Suntec Real Estate Investment Trust (Suntec Reit) saw a 19.8 percent year-on-year drop in its distribution per unit (DPU) in Q4 2010, attributed to higher interest expenses from bank loans and convertible bonds.
ARA Trust Management (Suntec) Ltd, the manager of Suntec Reit, said that distribution per unit (DPU) dropped to 2.316 cents from 2.886 cents in the previous year, while distributable income fell six percent to S$44.9 million.

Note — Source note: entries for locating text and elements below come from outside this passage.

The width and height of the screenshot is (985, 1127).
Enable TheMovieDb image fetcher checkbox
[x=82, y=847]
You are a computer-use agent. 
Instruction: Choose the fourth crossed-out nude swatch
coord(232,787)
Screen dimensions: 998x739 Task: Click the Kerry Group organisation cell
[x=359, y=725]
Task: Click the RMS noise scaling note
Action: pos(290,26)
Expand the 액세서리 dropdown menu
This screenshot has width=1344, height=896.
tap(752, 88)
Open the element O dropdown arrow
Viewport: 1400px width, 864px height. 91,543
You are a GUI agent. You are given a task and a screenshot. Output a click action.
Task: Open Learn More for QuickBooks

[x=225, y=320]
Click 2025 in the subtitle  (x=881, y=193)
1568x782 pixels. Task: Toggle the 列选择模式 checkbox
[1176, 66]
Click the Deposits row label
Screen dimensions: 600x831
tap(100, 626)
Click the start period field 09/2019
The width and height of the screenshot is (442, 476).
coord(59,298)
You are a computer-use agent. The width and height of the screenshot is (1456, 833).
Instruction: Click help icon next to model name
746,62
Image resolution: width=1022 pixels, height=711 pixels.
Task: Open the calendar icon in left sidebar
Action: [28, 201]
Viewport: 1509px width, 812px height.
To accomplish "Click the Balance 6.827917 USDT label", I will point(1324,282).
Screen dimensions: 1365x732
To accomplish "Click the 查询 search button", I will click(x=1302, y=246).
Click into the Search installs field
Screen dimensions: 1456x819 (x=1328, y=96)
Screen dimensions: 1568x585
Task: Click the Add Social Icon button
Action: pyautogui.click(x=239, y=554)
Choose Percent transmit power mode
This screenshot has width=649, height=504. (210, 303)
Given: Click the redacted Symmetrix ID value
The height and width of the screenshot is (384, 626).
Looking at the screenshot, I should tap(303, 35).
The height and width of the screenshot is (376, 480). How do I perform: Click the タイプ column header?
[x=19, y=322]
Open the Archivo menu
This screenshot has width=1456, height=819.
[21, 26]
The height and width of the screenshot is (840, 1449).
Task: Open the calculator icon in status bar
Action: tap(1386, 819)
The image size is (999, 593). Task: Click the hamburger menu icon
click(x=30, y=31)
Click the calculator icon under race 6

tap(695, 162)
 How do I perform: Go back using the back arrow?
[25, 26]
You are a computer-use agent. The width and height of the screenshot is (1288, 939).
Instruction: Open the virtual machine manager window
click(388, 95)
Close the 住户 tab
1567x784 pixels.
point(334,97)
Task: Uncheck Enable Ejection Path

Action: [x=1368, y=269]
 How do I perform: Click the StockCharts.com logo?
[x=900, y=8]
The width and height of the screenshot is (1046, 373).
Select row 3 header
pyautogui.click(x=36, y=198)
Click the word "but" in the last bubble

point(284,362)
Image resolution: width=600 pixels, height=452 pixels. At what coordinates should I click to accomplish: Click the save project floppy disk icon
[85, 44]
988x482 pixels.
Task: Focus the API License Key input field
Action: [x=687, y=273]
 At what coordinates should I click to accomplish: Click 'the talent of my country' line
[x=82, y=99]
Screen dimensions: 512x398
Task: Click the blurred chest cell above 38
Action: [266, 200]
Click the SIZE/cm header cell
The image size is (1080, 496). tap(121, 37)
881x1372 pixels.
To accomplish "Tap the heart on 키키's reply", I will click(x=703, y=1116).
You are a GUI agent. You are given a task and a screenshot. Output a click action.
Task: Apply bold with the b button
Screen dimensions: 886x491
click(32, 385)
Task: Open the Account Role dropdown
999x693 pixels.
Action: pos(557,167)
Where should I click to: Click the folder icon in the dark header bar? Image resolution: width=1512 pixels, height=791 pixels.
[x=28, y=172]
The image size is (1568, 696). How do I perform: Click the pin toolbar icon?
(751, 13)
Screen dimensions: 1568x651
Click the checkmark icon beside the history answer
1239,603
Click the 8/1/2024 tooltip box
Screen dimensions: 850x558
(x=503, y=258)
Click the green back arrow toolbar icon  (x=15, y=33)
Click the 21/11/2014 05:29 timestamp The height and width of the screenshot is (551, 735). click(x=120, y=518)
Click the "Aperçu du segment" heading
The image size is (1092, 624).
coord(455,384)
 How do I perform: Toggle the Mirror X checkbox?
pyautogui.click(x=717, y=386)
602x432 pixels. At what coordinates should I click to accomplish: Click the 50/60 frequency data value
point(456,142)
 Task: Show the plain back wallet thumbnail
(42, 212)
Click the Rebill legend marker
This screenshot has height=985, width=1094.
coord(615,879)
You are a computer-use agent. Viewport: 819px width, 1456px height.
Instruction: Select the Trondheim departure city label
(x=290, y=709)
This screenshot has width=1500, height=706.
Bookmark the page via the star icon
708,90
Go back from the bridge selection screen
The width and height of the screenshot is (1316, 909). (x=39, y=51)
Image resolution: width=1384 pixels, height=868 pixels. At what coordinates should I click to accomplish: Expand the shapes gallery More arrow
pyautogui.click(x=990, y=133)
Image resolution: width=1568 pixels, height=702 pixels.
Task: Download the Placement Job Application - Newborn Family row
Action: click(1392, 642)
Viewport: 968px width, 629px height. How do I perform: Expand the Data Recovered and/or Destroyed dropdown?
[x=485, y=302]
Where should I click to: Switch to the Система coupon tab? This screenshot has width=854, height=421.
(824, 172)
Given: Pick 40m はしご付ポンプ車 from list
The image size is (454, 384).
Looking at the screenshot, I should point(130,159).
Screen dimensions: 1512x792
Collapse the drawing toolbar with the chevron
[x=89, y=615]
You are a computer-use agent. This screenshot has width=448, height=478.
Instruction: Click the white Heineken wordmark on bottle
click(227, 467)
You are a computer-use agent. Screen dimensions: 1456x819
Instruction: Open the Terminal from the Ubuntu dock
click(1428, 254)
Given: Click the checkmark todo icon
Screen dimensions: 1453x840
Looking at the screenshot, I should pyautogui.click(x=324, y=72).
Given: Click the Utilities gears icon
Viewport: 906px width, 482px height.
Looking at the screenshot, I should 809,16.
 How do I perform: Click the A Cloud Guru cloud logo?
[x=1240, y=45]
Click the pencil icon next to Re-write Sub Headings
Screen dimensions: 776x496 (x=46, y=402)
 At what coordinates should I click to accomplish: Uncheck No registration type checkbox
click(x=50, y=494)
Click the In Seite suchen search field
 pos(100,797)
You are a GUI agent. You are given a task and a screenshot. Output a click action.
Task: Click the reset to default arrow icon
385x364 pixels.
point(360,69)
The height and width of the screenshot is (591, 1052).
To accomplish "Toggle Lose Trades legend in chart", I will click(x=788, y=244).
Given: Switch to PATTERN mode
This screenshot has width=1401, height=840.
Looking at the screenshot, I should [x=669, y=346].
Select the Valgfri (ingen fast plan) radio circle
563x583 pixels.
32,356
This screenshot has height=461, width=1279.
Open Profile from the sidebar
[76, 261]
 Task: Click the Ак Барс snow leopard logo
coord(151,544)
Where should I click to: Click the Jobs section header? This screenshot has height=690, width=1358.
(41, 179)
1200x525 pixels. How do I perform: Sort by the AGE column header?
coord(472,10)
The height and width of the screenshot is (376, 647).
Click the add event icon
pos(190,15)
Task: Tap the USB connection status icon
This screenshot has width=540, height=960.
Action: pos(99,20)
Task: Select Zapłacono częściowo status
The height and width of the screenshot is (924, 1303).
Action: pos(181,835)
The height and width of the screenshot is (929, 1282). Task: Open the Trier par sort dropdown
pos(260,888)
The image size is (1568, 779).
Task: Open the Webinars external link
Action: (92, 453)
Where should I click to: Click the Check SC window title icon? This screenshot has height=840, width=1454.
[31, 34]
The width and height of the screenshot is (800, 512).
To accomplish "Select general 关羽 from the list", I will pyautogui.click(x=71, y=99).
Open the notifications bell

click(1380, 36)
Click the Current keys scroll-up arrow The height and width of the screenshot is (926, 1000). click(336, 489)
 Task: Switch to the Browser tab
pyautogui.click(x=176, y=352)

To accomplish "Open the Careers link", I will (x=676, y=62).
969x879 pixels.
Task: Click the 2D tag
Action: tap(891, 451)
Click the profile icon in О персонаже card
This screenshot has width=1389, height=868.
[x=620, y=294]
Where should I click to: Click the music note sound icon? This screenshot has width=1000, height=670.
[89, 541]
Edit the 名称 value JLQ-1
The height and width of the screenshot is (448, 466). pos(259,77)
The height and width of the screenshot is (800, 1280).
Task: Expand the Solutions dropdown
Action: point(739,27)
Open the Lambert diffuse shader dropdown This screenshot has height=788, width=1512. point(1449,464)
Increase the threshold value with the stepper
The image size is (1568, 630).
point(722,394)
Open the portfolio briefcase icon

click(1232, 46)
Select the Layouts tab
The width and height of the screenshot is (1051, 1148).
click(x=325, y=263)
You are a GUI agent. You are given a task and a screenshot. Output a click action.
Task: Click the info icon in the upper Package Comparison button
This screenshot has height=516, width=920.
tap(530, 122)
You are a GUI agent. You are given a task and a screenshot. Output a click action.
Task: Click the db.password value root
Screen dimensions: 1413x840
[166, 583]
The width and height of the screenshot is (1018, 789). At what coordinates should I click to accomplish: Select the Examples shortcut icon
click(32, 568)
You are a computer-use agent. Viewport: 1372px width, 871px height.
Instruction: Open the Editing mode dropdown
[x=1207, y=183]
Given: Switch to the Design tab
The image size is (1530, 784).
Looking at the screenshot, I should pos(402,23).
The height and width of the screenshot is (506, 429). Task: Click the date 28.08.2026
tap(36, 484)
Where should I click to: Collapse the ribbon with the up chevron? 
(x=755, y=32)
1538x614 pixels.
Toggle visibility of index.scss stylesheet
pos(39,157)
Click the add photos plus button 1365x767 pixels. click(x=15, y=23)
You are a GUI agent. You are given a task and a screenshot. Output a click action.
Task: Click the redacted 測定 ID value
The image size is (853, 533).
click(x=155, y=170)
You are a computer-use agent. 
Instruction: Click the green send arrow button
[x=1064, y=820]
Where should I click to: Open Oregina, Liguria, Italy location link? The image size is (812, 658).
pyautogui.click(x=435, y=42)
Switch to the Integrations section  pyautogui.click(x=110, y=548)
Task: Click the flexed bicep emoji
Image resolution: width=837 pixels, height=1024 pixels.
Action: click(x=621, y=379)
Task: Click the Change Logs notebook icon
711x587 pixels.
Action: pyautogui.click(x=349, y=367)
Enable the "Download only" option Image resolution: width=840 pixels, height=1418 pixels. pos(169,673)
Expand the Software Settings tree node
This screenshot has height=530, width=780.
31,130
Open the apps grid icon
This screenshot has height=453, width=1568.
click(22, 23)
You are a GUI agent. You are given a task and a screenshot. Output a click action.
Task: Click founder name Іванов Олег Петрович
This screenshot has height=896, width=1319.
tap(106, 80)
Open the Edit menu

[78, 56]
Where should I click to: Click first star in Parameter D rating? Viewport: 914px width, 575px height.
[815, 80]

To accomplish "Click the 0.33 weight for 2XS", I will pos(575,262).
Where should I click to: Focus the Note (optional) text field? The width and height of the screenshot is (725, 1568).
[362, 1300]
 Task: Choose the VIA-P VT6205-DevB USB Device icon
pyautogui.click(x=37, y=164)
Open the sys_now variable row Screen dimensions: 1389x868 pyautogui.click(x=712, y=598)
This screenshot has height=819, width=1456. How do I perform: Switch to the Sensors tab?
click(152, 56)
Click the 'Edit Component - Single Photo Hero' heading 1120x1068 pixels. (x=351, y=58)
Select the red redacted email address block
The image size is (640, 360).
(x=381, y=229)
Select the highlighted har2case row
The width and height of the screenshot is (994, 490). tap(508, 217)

Meanwhile, gross revenue fell 0.6 percent to S$61.4 million, attributed to a decline in revenue from both office and retail properties. Nevertheless, earnings per unit hit 7.708 cents from a loss of 12.051 cents in 2009. This was attributed to a net surplus from the revaluation of its investment properties.
ARA Trust Management said it remains upbeat and expects ongoing challenges within the retail sector this year. “Nonetheless, Suntec Reit’s strong 2.4 million sq feet office portfolio and 1.1 million sq ft retail portfolio strategically located in the heart of Singapore’s central business district is well-positioned to meet the challenges.”
In contrast, the Reit’s overall committed occupancy for office portfolio stood at 98.8 percent as of 31 December, compared to 96.8 percent in 2009. One Raffles Quay has achieved a full committed occupancy, while the Marina Bay Financial Centre received 96.5 percent committed occupancy.
“Committed occupancy for Suntec City office has recorded six straight quarters of growth. With the steady recovery of the Singapore office market and our strong committed occupancy, we expect the negative rental reversions of our office portfolio to bottom out by end 2011,” said Yeo See Kiat, Chief Executive of ARA Trust Management.